_Exercise objective_:
Would you please set down, word for word, the lines from the one with "You are a computer-use" through the final line of the data below, omitting any pictures?

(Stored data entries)
----

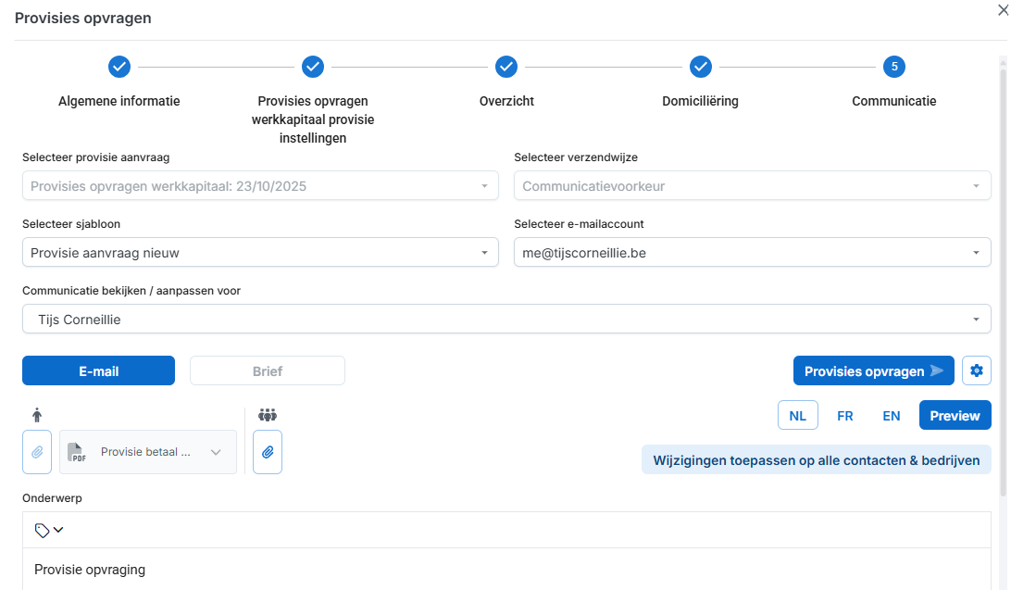Click the group attachment paperclip icon
This screenshot has height=590, width=1011.
pyautogui.click(x=268, y=452)
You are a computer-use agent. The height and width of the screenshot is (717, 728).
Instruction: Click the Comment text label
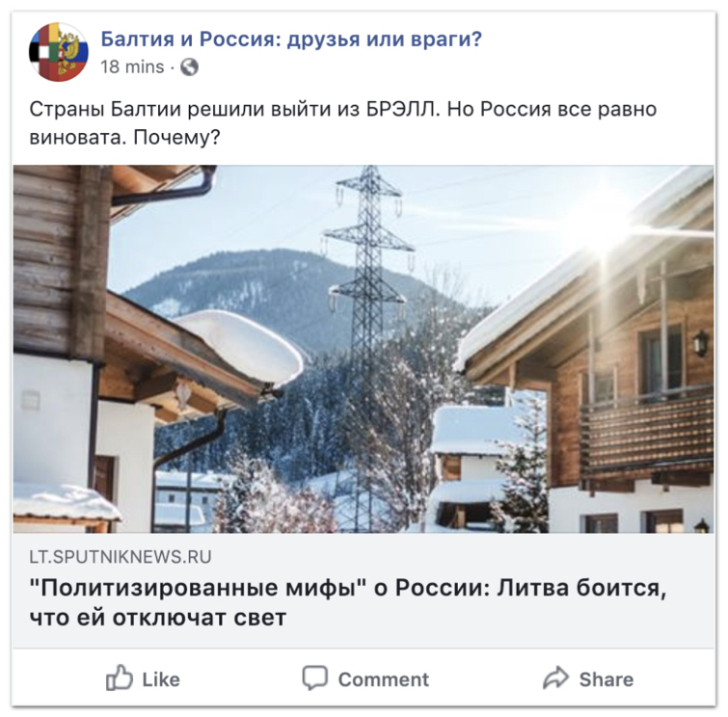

----

_Written response_:
You are a computer-use agent. The height and width of the screenshot is (717, 728).
Instruction: Click the Comment text label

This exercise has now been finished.